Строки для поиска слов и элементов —
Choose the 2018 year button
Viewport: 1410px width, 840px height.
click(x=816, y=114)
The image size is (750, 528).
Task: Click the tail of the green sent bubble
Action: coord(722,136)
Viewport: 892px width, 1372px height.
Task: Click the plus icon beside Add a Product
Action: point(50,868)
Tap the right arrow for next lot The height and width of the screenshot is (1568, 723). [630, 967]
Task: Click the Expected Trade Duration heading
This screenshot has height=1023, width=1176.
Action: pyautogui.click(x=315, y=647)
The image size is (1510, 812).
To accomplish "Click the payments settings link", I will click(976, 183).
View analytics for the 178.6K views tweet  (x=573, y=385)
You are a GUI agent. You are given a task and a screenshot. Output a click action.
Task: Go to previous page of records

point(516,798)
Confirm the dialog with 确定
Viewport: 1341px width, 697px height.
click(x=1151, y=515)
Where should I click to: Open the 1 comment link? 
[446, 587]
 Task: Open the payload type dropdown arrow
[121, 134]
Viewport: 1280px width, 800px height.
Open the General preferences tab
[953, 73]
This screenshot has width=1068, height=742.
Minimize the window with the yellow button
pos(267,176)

Задание — Не могли бы вы заново привести всё, от строки с «Task: Open the payload type dropdown arrow» вниз до последней строки включительно, изменив на -16 каждое число в координатах ответов, а остальной текст оставив как есть?

Ответ на задание —
 Task: Open the payload type dropdown arrow
[105, 118]
Viewport: 1280px width, 800px height.
Open the General preferences tab
[937, 57]
This screenshot has width=1068, height=742.
Minimize the window with the yellow button
pos(251,160)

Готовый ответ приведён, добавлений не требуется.